Canadian Running

Great Strides

Moving Forward, One Step at a Time

- Andrew McKay is an editor, writer and data analyst based in Ajax, Ont. In 2020, he’ll run his third Boston Marathon, and 25th overall. By Andrew McKay

Sometimes the greatest stride is the first one, that first hesitant step forward, confrontin­g fear and acknowledg­ing the challenge.

When Kathy and Steve van Nostrand travelled from their home in Sydney, N.S., for the 2013 Toronto Marathon, they seemed as though they were at the peak of their running careers. The couple had a combined 11 Boston Marathon finishes in the previous six years, running four of them side by side, with identical finishing times.

With a winter’s worth of training in their legs, they made their way to Toronto for the marathon on a sunny Sunday in May with their 18-year-old daughter Emma, ready to run her first marathon.

However, tragedy struck during the race. Emma collapsed just three kilometres from the finish, stricken by an undiagnose­d heart ailment, and died.

By the time Kathy finished the marathon that day, paramedics had taken Emma away before she knew what had happened. Emma’s death changed everything for Kathy and Steve. They stopped running marathons, and the pain of going home to Sydney without Emma had a deep, long-lasting effect. “I never wanted to come back to Toronto,” Kathy says.

Instead, she and Steve put their efforts into honouring Emma’s memory. Almost as soon as they got back to Sydney, they launched the Emma van Nostrand Memorial Run. Held yearly on the same weekend as the Toronto Marathon, the event saw hundreds of participan­ts run from the van Nostrands’ house to Riverview Rural High School and back, raising money for scholarshi­ps for students at Emma’s alma mater. They also signed up to support the United Way of Cape Breton as campaign co-chairs, launching an annual fundraisin­g gala.

Eventually, the United Way gala took on a life of its own, and a one-year commitment turned into five for Steve and Kathy. Since then, the gala has raised over $1,180,000 over four years to reduce child poverty.

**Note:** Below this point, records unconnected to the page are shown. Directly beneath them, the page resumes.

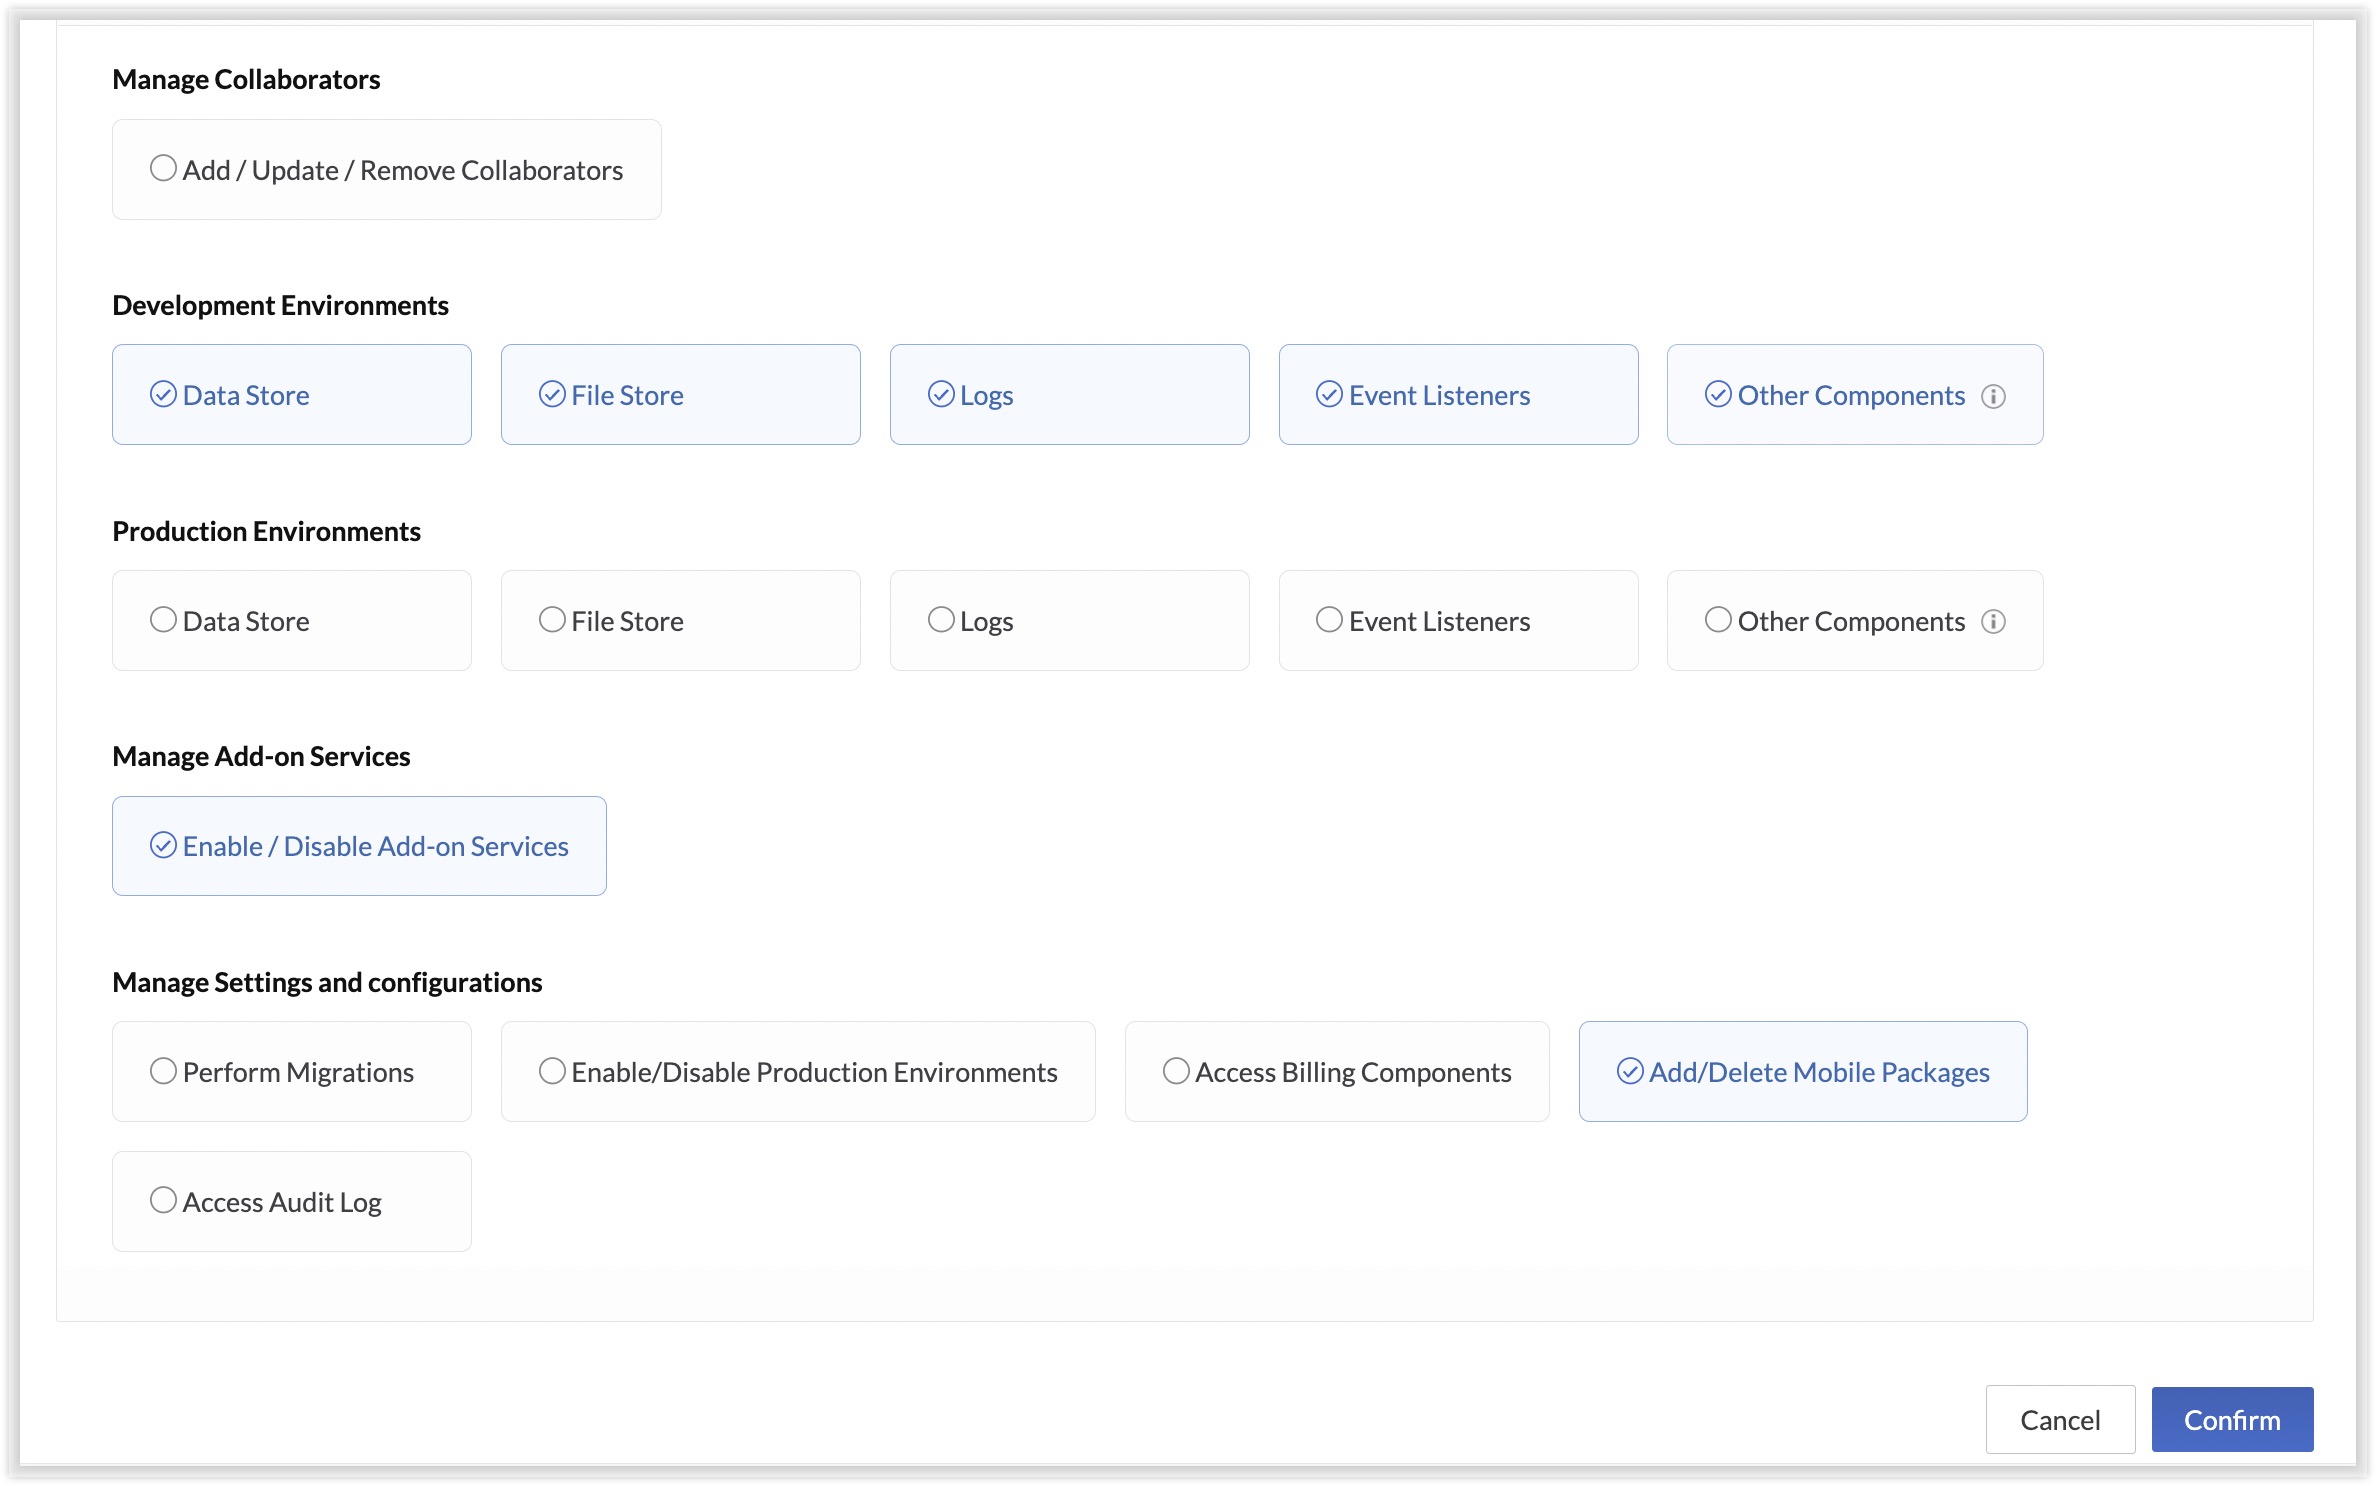This screenshot has width=2376, height=1486.
Task: Uncheck Development File Store check icon
Action: tap(552, 395)
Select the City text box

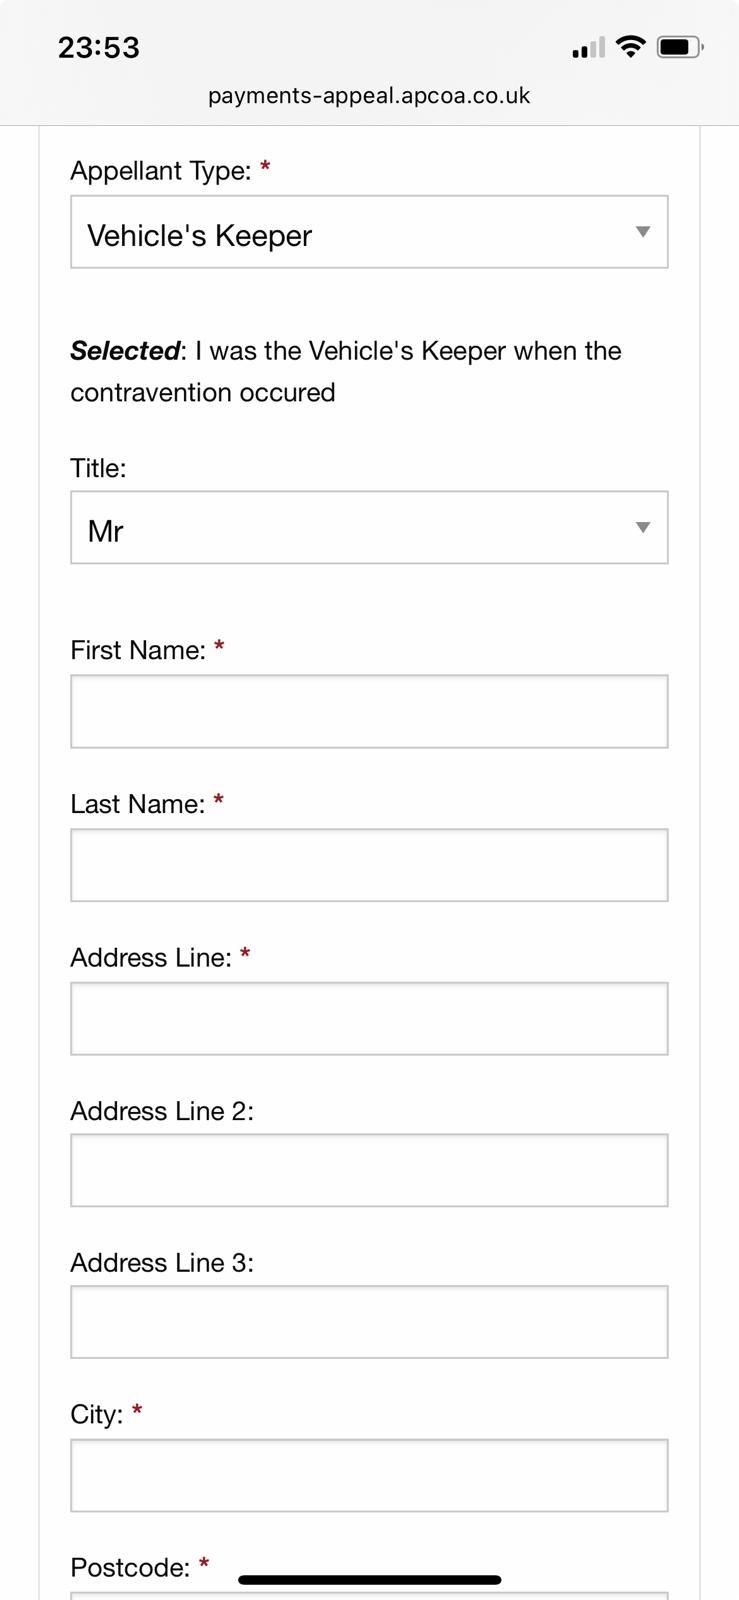click(369, 1475)
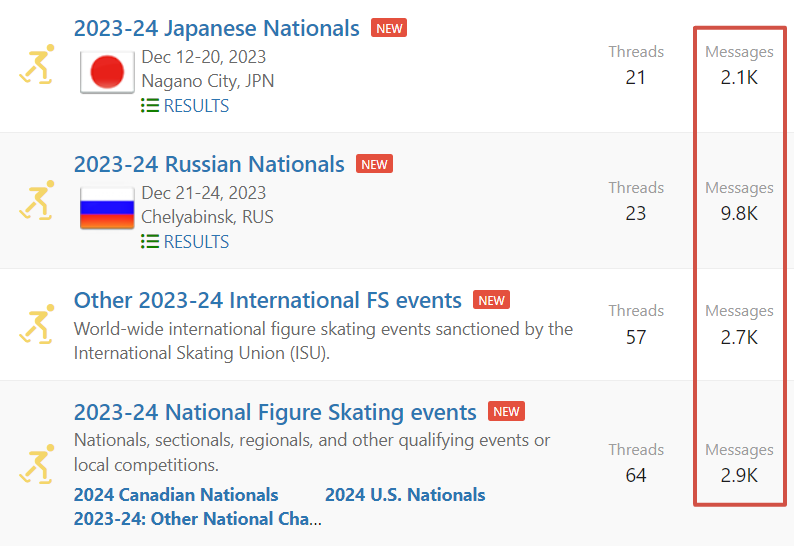The width and height of the screenshot is (794, 546).
Task: Go to 2024 Canadian Nationals subforum
Action: 176,495
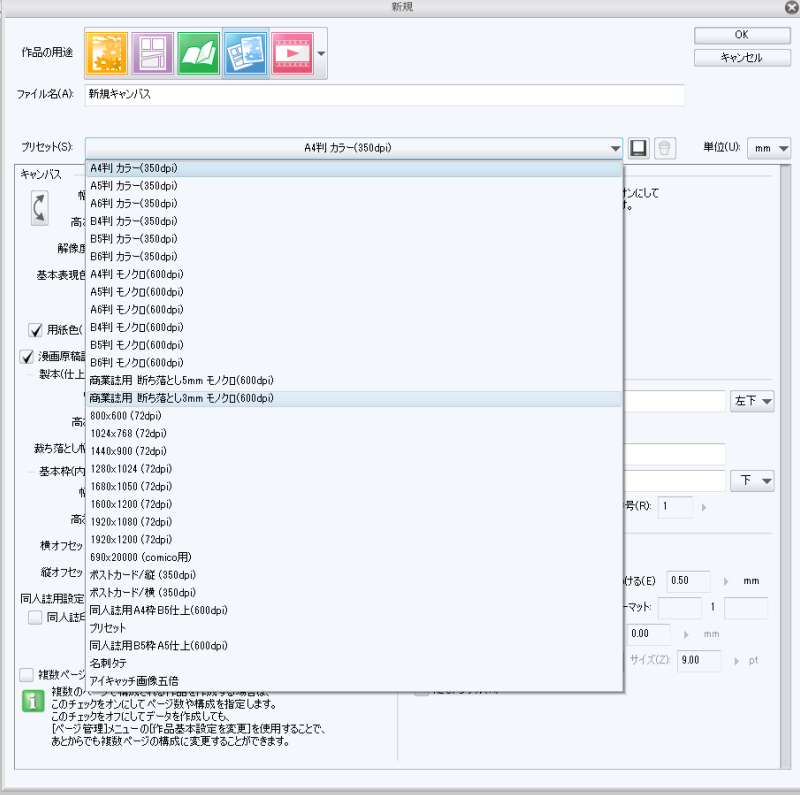Toggle the 用紙色 checkbox

[x=35, y=329]
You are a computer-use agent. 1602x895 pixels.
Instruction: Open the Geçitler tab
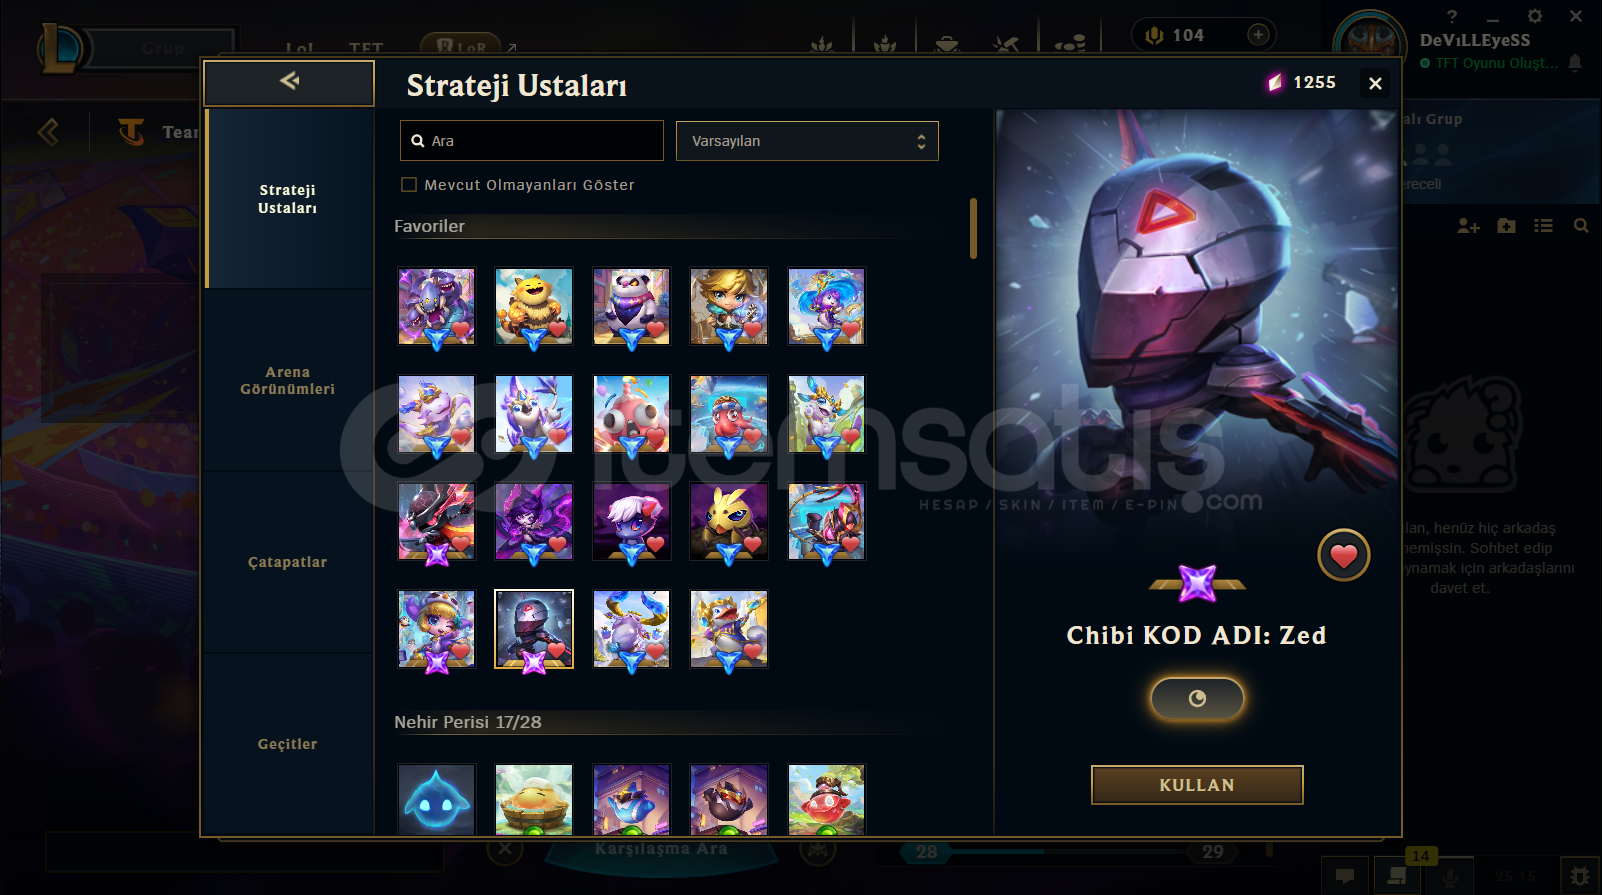tap(287, 744)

“It’s a big problem in Nova Scotia,” Kathy says. “In Toronto, it’s easy to see – the kids are out on the streets. In Nova Scotia, they’re hidden.” A funny thing happened because of the United Way obligation, though. The huge time commitment left little time to organize Emma’s run each year, so they put it on hold. Last winter, Kathy joined a challenge to run the first 100 days of the year in Emma’s memory. With that first weekend in May once again free, some of the challenge participan­ts invited Kathy to join them in running the 2019 Toronto Marathon. She said yes.

“It’s not closure, it’s moving forward,” Kathy says of her return to Toronto last May, exactly six years to the day since Emma’s passing.

In all, 38 people joined the Toronto excursion, including the whole van Nostrand family. Steve, along with Emma’s siblings Daniel, Alyssa and Katy, all ran the 10k. Kathy finished the marathon, pausing to ref lect on that fateful day in 2013, while still moving forward, one stride at a time.

When their turn in the United Way co-chair seats ends, Kathy and Steve plan to revive Emma’s memorial run, with a fitting goal – to raise enough money to help build a gym at the Cape Breton Regional Hospital, one of Emma’s pet projects.

After a knee procedure last year, Steve is training for a marathon again. They’d both like to go back to Boston one day. In October, they were back in Toronto for the Scotiabank Toronto Waterfront Marathon. Kathy ran the full marathon again, and Steve ran the half. Talking about life, training and Boston qualifiers before the race expo, they sounded like any other runner.

It’s part of an approach to life that Kathy believes is essential in dealing with grief and tragedy.

“It ’s not what happens to you,” she says. “It ’s what you make of it.”